Poi, il momento della verità. Durante una partita di Gianfilippo, uno dei due figli, nelle giovanili della Lazio, Matteo cade rovinosamente. Sugli spalti c’è anche Claudio Marchisio, ex centrocampista della Juventus, che non si limita a un gesto di cortesia. Lo guarda e gli chiede: “Ti sei fatto vedere da qualcuno?”. È il dubbio che cambia tutto. La Fondazione Vialli e Mauro mette la famiglia in contatto con il professor Sabatelli del Centro Nemo di Roma. “Per fare diagnosi, non ha avuto nemmeno bisogno di esami” racconta ancora Maura.

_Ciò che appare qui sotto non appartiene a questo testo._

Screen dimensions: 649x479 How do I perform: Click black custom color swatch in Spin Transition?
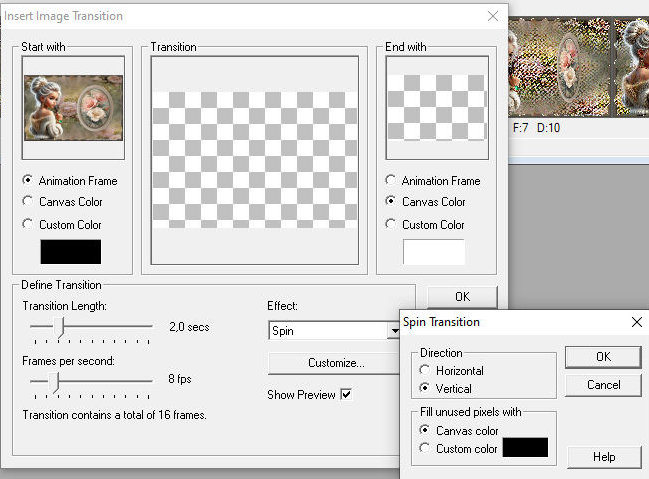point(525,448)
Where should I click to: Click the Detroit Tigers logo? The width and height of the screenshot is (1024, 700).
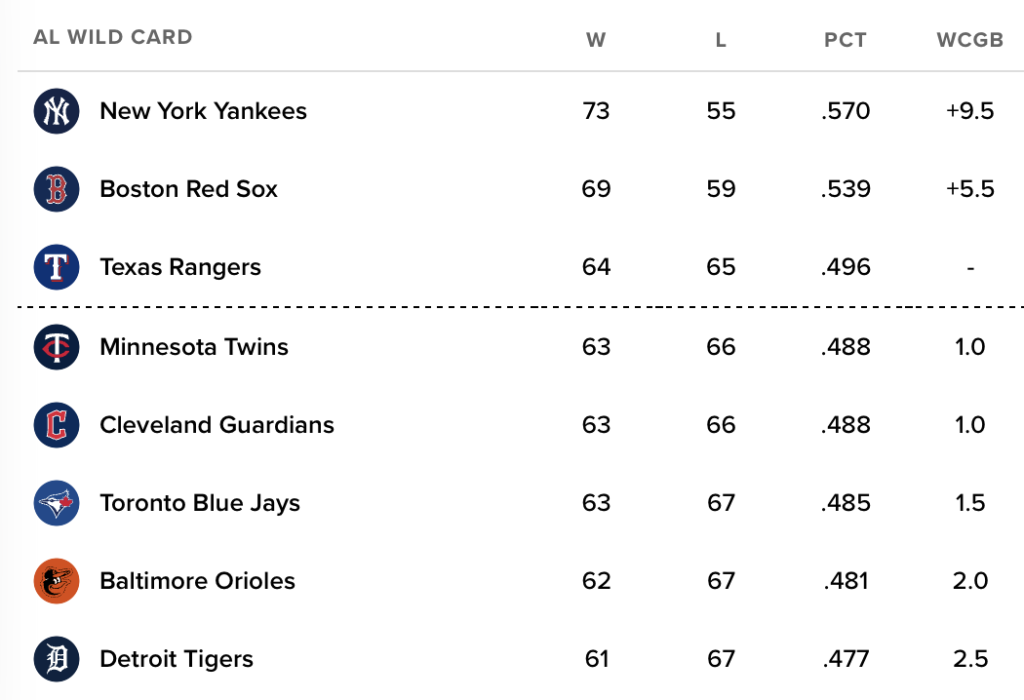click(56, 659)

Da lì, il tempo si è messo a correre al contrario. In tre mesi Matteo perde l’uso delle gambe. Oggi si muove solo con le mani, e poco. La SLA non dà tregua, non fa sconti. Lui vorrebbe vedere crescere i figli, ma – parole sue – “non ci crede”. È lucido, realista. La statistica è spietata: il 50% dei malati di SLA muore entro tre anni dalla diagnosi.

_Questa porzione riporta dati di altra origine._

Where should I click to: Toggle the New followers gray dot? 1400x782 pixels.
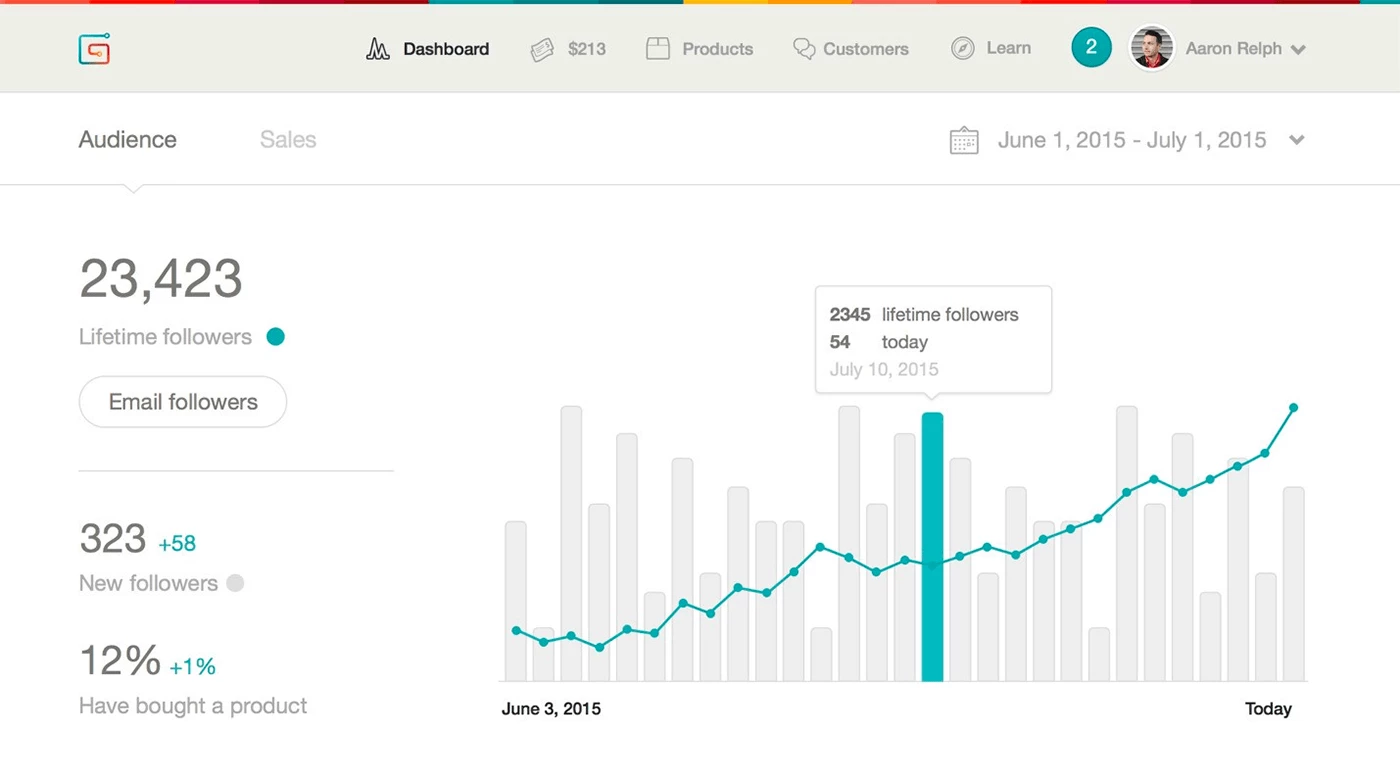(235, 583)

Maura e Matteo: un amore che non arretra

A rendere ancora più intensa questa vicenda è l’incredibile forza dell’amore tra Matteo e Maura. Si conoscono a Porto Taverna, Sardegna, nell’estate del 1997. Erano “poco più che ventenni”, racconta lei. Non si sono mai più lasciati. Due figli, Geremia (oggi 19 anni) e Gianfilippo (16), e una quotidianità trasformata in un campo di battaglia silenzioso ma coraggioso.

Maura non è solo moglie e madre: è diventata la portavoce pubblica di questa battaglia. Ha lanciato una raccolta fondi su GoFundMe con parole che scavano dentro: “L’obiettivo è salvare la vita di mio marito e di chi in futuro affronterà la stessa malattia. Penso anche ai nostri figli, che hanno fra il 15 e il 20% di possibilità di sviluppare la stessa mutazione”.

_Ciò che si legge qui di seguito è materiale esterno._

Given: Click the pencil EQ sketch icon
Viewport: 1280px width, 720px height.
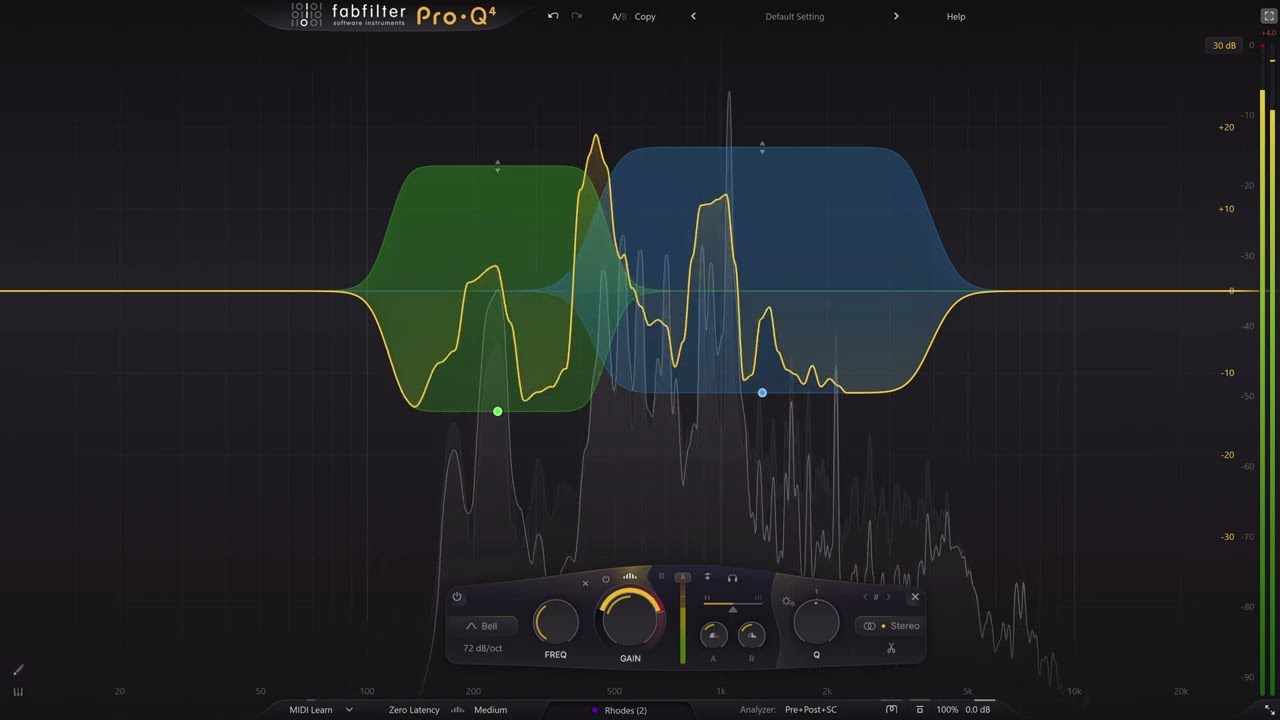Looking at the screenshot, I should pos(17,670).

La terapia sperimentale che potrebbe aiutare Matteo è quella sviluppata dalla Columbia University di New York, guidata dal dottor Neil Shneider. Si tratta di una terapia personalizzata basata su oligonucleotidi antisenso (ASO), da costruire su misura per il tipo di mutazione genetica che ha colpito Matteo. Un lavoro complicatissimo, perché la proteina che si accumula nei suoi neuroni è tossica, ma anche fondamentale per la vita della cellula. Un paradosso biologico che rende tutto più fragile, tutto più urgente. Servono un milione e mezzo di dollari. E soprattutto, serve tempo. Un anno. Ma non è detto che ci sia.

In pochi giorni, la campagna ha superato i 200 mila euro. Tra le donazioni, anche una da 50 mila euro da parte di una personalità del mondo del calcio rimasta anonima. “Una persona speciale”, commenta Maura, “ci conosceva, ma non in modo stretto”.